Scheme depicting the functioning of a dorsal raphe nucleus (DRN) serotoninergic neuron under stress conditions that induce depression disorders (modified from [91]). In normal conditions, glutamatergic excitatory afferents from pyramidal neurons of the medial prefrontal cortex (mPFC) directly activate the DRN, thus increasing extracellular serotonin (5-HT), which is regulated by somatodendritic 5-HT_1A autoreceptors, decreasing the excessive release in projection areas such as the mPFC and hippocampus. Under stress conditions, however, glutamatergic neurotransmission is hyperactivated, flooding the DRN with 5-HT (i.e., so-called “5-HT flooding”), but concomitantly attenuating 5-HT outflow. An excessive stimulation of 5-HT_2ARs in the mPFC increases glutamatergic input, whereas an excessive stimulation of postsynaptic 5-HT_1ARs in the hippocampus is associated with a deficit at corticolimbic projection sites, thus compromising neuroplastic processes.
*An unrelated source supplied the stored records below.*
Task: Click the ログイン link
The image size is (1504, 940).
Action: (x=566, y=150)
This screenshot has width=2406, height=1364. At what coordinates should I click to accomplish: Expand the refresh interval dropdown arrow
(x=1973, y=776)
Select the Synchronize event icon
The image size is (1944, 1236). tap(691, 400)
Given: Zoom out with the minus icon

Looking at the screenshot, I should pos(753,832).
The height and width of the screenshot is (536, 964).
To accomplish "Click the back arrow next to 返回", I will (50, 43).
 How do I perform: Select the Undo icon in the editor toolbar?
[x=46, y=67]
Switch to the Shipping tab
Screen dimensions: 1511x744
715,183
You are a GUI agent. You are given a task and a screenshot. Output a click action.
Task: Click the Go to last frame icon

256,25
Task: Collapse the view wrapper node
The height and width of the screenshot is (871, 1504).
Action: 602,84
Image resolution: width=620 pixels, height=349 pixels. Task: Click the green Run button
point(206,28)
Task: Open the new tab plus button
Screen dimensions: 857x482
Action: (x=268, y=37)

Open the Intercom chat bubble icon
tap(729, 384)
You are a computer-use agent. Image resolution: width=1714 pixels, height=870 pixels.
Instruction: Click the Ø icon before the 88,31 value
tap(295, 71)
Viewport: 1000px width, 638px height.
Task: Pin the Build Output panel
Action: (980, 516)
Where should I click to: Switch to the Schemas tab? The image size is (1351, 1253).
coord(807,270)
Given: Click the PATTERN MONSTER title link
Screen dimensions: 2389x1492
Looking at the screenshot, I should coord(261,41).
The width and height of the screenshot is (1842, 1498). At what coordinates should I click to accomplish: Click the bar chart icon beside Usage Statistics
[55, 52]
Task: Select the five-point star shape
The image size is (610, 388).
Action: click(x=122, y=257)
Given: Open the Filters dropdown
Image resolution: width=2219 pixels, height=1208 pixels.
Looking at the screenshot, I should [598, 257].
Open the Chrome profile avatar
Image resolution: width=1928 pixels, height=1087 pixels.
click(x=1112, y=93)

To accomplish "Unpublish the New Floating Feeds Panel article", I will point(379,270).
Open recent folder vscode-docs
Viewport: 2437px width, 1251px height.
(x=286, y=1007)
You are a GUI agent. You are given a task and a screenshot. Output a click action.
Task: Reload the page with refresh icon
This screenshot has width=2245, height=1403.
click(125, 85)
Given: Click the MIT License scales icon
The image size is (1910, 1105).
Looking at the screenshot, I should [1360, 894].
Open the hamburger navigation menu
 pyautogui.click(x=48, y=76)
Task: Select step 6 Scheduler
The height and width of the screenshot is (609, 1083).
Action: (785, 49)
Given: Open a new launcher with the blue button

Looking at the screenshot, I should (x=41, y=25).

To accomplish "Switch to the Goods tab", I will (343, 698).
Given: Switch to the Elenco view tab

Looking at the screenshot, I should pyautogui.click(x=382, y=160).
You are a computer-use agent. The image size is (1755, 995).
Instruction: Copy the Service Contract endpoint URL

Based on this scheme, it is possible that SSRIs alleviate depression symptoms through two processes involving nAChRs: (1) inhibiting presynaptic nAChRs at glutamatergic afferents, which decreases 5-HT flooding to the DRN, and (2) inhibiting postsynaptic nAChRs, which attenuates DRN activity [7,92,93,94]. Since noradrenaline (NE) and histamine are also increased during stress/depression conditions, 5-HT neuron firing is inhibited by NE transmission from the locus coeruleus through α2-heteroceptors and by histamine transmission through histamine-1 receptors. Serotonin transporters are located presynaptically. CSF: cerebrospinal fluid; 5-HIAA: 5-hydroxyindoleacetic acid.